As emendas Pix (batizadas com esse nome em referência ao sistema de pagamento instantâneo criado pelo Banco Central) são uma forma de manejar as emendas individuais e permitem a destinação direta de recursos federais a Estados e municípios sem controle e fiscalização.
Apesar de estarem empenhados em resolver os problemas de transparência das emendas Pix para atender aos questionamentos do Judiciário, os líderes da Câmara estão mais preocupados com o impacto nas emendas de comissão, que também foram incluídas na ação relatada por Dino no STF.
As emendas de comissão têm sido usadas como moeda de troca política no Congresso desde o fim do orçamento secreto, que consistia no repasse de emendas de relator sem transparência e de forma que dificultava a fiscalização.
A ofensiva sobre esses recursos, portanto, impacta diretamente no poder da cúpula do Legislativo, às vésperas das eleições para as presidências da Câmara e do Senado.
O pano de fundo do imbróglio é uma disputa de poder entre o Executivo e Legislativo, arbitrada pelo Judiciário.
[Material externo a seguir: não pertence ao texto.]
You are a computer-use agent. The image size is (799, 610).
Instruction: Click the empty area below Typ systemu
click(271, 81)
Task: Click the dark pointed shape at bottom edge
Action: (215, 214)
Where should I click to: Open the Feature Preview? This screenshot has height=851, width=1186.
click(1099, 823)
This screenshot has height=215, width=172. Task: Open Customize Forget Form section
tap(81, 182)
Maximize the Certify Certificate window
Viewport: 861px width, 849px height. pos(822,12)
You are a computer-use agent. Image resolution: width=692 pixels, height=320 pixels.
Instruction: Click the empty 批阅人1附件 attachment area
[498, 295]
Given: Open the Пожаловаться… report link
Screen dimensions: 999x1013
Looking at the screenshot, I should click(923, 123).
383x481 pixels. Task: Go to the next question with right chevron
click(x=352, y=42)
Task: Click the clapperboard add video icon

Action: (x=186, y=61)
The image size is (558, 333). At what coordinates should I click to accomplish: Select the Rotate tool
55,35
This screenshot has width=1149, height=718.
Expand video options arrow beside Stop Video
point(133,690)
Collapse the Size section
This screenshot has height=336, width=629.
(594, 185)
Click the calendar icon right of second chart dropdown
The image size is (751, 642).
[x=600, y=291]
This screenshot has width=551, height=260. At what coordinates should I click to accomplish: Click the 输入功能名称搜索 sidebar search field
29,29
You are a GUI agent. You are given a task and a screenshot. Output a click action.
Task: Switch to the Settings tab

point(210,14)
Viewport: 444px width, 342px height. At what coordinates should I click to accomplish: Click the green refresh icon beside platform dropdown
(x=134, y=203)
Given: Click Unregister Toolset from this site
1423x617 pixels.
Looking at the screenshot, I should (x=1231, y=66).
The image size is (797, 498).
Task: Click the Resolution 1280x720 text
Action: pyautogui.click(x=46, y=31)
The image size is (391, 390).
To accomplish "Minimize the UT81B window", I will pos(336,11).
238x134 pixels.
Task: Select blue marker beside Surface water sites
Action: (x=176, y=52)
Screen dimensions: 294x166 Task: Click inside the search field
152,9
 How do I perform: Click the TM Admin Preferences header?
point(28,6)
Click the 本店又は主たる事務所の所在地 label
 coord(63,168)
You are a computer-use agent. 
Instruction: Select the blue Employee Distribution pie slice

O orçamento secreto foi declarado inconstitucional pelo STF após a eleição do presidente Luiz Inácio Lula da Silva, mas parte dos recursos continuou nas mãos do Congresso, após um acordo feito com o Planalto.
Agora, os parlamentares veem nova ofensiva do governo federal, em aliança com o Judiciário, para retomar mais poder sobre o Orçamento. Principalmente porque Dino foi indicado por Lula para a Corte.